Overshadowing that potential (at least for me) is the peril I heard from two sources at the Information Security Forum World Congress I attended in Vancouver earlier this month. Oracle’s chief security officer, Mary Ann Davidson, expressed concerns that companies and governments were moving a little too fast with online health records. “This is infrastructure that needs to be defensive and self-defending, which is a different construct than what we have now,” she said.

Then the FBI’s top cybercop, Shawn Henry, took the stage and told the audience of computer security professionals about a case involving hackers who gained access to a medical services company and encrypted records for thousands of patients. The hackers asked for extortion cash to decrypt the records. That’s the scenario awaiting other companies who value a business opportunity over security and medical responsibilities.

Davidson wanted to make it clear that she wasn’t anti-progress, and neither am I. I just hope that as we get deeper into flu season, those writing the headlines and those designing well-intentioned Internet projects focused on health keep in mind something that’s drilled into medical school students from the outset: First, do no harm.


TechNewsWorld columnist Renay San Miguel started his journalism career with his hometown newspaper in Texas in 1979. He moved to television in 1985, anchoring, producing and reporting in Austin, Dallas and San Francisco before joining CNBC as a technology correspondent from 1997 to 2000. Following a stint with CBS MarketWatch, which included filing tech stories for the CBS Early Show, San Miguel joined CNN Headline News in 2001 as an anchor/tech reporter. He also contributed digital content for CNN.com.
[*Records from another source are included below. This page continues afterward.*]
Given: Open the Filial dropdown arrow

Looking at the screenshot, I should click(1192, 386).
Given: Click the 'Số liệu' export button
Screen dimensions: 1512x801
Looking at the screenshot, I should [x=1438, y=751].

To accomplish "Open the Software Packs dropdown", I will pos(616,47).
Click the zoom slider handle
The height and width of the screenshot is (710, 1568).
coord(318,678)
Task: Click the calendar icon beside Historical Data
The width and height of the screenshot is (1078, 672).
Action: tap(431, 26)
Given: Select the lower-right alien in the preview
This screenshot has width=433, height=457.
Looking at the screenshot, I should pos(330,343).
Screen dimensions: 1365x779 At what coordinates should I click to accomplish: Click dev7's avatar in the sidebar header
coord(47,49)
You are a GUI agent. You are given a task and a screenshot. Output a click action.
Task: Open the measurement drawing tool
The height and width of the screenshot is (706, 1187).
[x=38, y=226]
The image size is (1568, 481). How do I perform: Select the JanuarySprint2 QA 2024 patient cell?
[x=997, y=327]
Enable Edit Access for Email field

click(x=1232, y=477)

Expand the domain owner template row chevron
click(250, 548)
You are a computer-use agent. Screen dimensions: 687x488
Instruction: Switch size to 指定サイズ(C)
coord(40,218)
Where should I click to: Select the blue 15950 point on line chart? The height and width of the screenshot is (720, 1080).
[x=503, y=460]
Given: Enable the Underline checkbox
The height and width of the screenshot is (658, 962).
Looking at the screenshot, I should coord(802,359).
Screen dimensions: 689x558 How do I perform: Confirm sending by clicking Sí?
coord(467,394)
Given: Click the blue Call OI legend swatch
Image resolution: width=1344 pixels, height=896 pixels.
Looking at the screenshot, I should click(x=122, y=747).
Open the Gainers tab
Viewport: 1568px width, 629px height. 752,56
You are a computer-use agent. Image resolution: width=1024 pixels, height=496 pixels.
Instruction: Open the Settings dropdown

After his 2007 departure from CNN, San Miguel founded Primo Media and now freelances in television/online reporting and media consultation.

2 Comments

  • The article started out with a good premise — Web headlines are sensationalistic and often inaccurate but that’s what drives eyeballs and ad dollars.

    You lost me though when, after badgering The Drudge Report, AOL and Yahoo (you may as well have thrown in CNN, MSNBC, New York Times and everyone else who does the same thing), you wrote "What’s harder to explain is how a company that has promised not to "be evil" might also be fogging up the air…"

    Google isn’t writing deceptive headlines. They aggregate search results. You complain about their flu tracker search query aggregation and say that it is "harder to explain" than deceptive headlines — but present a weak argument about how senior citizens might use the flu tracker and get unduly scared? C’mon…

    This would be a much better article if you kept the focus on misleading, money-grubbing headlines.

  • It’s OK to yell "fire" in a crowded theater if the theater really is on fire. Within the next year, thousands of children who had no "underlying health issues" will die from H1N1 because their parents were not frightened enough to get them vaccinated. You are certainly entitled to set up your soap box and air your contrarian views. But please make sure your soap box isn’t blocking the theater exit.